[Task to complete] Set down the lines from the one containing "Find the location of a particular element." through the one containing "The height and", both included, word for word and without the pictures.

[Given records]
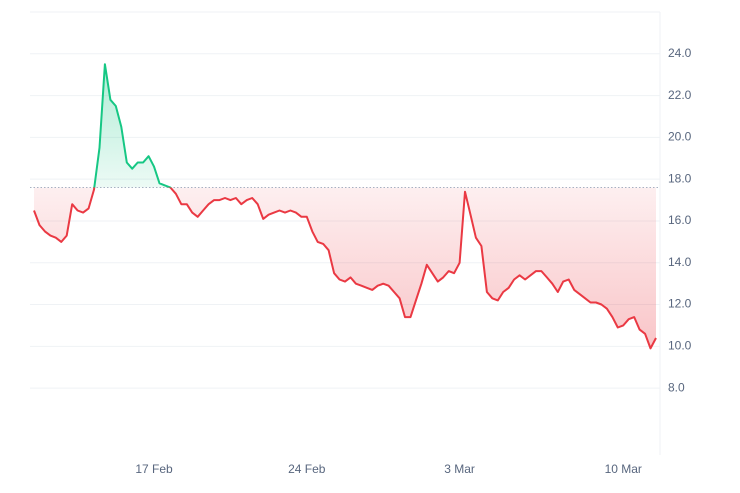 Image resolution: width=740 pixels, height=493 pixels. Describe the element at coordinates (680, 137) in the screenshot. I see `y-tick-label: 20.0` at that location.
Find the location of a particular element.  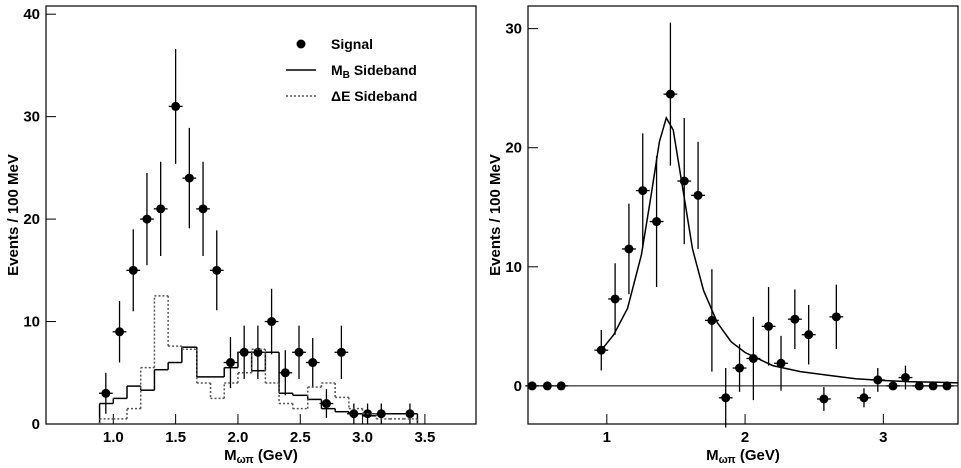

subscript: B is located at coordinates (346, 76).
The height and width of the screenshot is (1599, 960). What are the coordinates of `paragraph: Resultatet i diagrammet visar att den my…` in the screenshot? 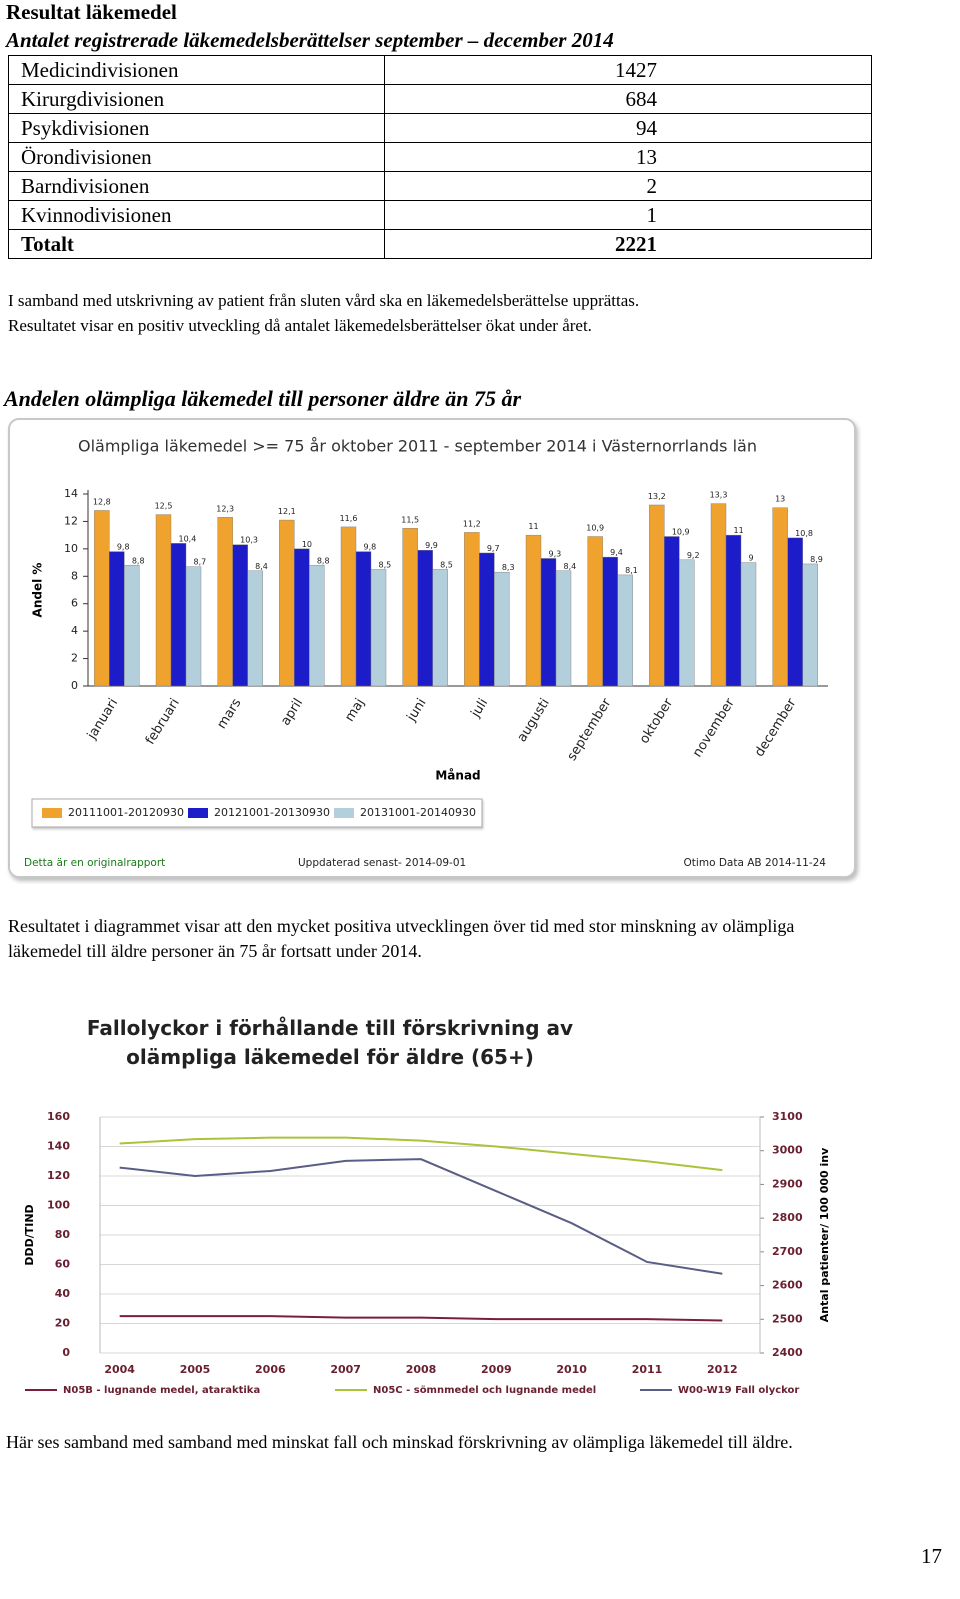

==

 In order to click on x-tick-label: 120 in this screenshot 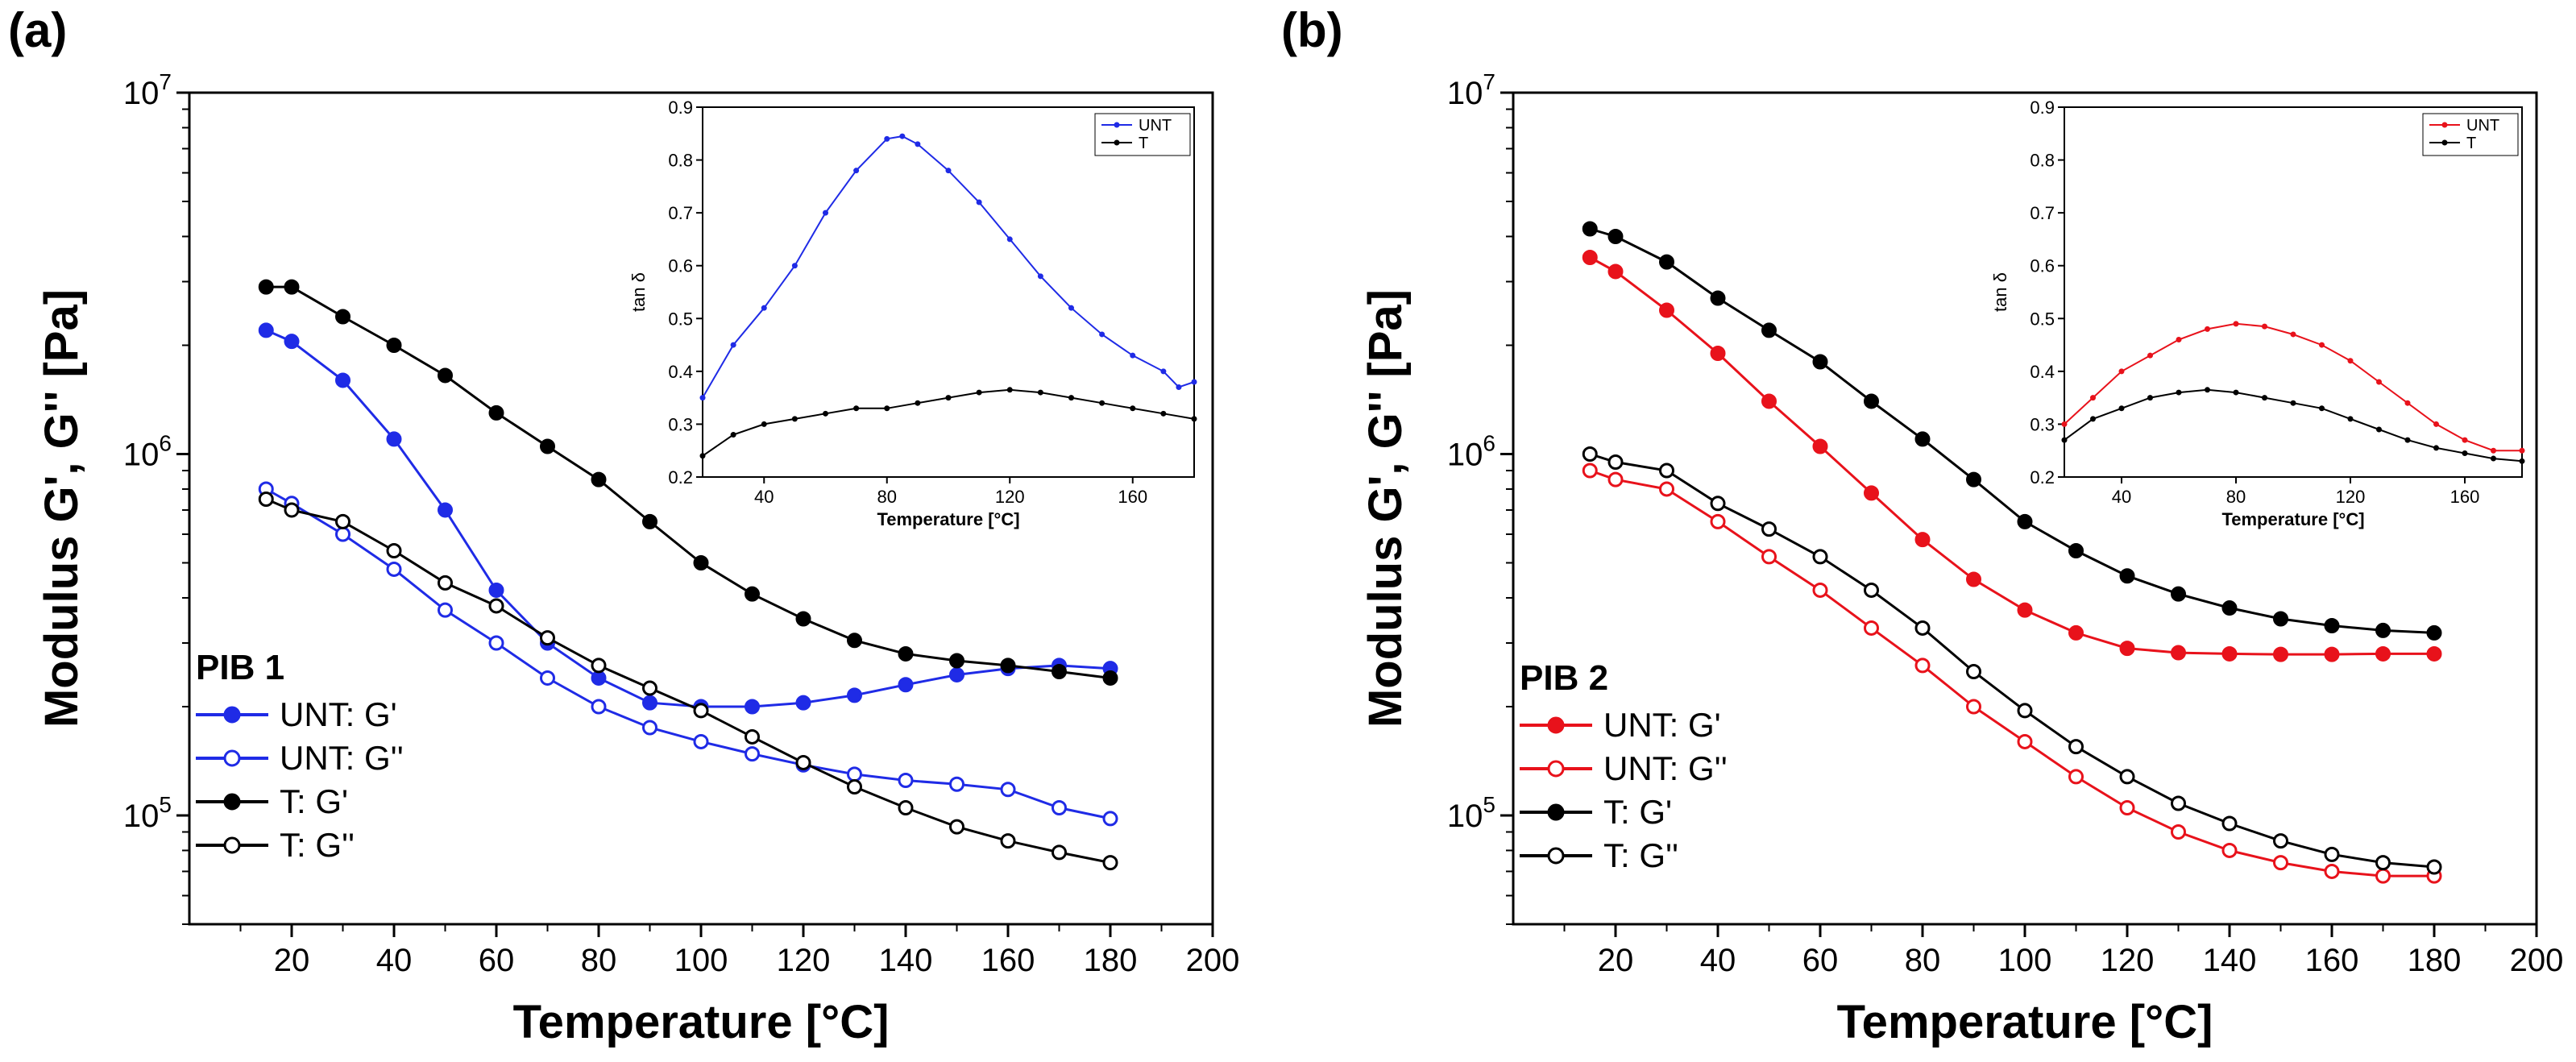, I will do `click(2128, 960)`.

[Answer box]
Find the location of a particular element.  

subscript: B is located at coordinates (346, 76).
The height and width of the screenshot is (1599, 960). What are the coordinates of `paragraph: Resultatet i diagrammet visar att den my…` in the screenshot? 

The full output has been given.